Why can't the browser output true 5.1 on my system?
Web Audio can only send as many channels as your selected output device reports. If that device is set to stereo — or is inherently stereo, like most laptops, headphones, and Bluetooth — the maximum is two channels and real surround is impossible. Switch the system output to a receiver or sound card configured for 5.1/7.1, then reload. The facts panel shows the maximum channel count it detected so you can confirm what's available.
What's the difference between HDMI and optical for surround?
Optical (TOSLINK/S/PDIF) has limited bandwidth: it carries compressed 5.1 (Dolby Digital, DTS) but not full uncompressed 5.1/7.1 or object formats like Atmos. HDMI has far more bandwidth and carries uncompressed multichannel PCM, lossless formats, and Atmos. For anything beyond compressed 5.1 — and for the cleanest signal — use HDMI between the source, receiver, and display.
Why is my centre channel so quiet?
The centre carries most dialogue, and several things can suppress it: a low centre-trim level in the receiver, an aggressive "dialogue normalisation" or "night" mode, or a speaker layout that doesn't list a centre. Raise the centre level in the receiver's channel trims, disable night/compression modes, and confirm your speaker configuration includes a centre. If the centre node here plays clearly but films still bury dialogue, it's a receiver setting, not the speaker.

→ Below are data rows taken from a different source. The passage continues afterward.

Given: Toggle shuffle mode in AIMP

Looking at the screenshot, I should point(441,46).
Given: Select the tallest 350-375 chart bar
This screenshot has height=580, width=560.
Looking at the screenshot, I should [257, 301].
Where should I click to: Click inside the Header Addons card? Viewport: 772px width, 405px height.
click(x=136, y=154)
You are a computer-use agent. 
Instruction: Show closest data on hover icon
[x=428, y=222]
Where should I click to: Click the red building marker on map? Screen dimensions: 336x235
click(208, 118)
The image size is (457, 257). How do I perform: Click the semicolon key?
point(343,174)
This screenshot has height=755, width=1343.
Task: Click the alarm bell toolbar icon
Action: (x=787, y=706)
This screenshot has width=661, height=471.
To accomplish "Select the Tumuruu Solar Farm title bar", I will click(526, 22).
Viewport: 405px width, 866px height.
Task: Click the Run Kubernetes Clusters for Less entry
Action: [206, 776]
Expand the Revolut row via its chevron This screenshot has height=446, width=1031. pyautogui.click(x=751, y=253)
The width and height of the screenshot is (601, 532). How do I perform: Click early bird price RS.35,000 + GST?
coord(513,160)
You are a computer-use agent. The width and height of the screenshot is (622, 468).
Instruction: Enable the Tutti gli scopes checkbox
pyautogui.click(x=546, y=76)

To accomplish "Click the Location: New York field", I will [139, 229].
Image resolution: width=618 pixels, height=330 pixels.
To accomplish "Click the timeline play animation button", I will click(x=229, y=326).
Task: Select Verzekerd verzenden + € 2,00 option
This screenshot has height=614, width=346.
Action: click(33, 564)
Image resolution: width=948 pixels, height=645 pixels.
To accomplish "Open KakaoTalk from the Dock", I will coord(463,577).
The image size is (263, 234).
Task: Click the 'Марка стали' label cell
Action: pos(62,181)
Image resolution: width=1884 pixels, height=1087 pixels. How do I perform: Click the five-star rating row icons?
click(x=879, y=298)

The test passes but movies still aren't surround. Why?
That means your speakers and channel routing are fine, and the problem is the source. Check that you selected a 5.1 or 7.1 audio track (many discs and streams default to stereo), and set your player to bitstream/passthrough so the receiver decodes the surround format rather than the player downmixing it. Streaming apps also gate surround behind higher tiers and specific devices — verify the title actually offers a surround track.
What is the LFE / ".1" channel and do I need a subwoofer?
The LFE is a dedicated low-frequency effects channel — the ".1" in 5.1 — carrying deep bass like explosions and rumble, roughly 20–120 Hz, to a subwoofer. You don't strictly need a sub: with bass management, that content can be redirected to full-range front speakers set to "large". But small speakers can't reproduce it cleanly, so a subwoofer is strongly recommended. The LFE node here plays a 40 Hz tone — you'll feel it as much as hear it.
Is 7.1 worth it over 5.1?
It depends on your room. 7.1 adds two rear speakers behind the seating, which improves the sense of envelopment in larger rooms where the side surrounds can't also cover the back. In a small or medium room with seating near the back wall, 5.1 often sounds nearly identical because there isn't space to separate surround and rear. If you're chasing immersion in a bigger room, height-based Atmos usually adds more than extra ear-level channels.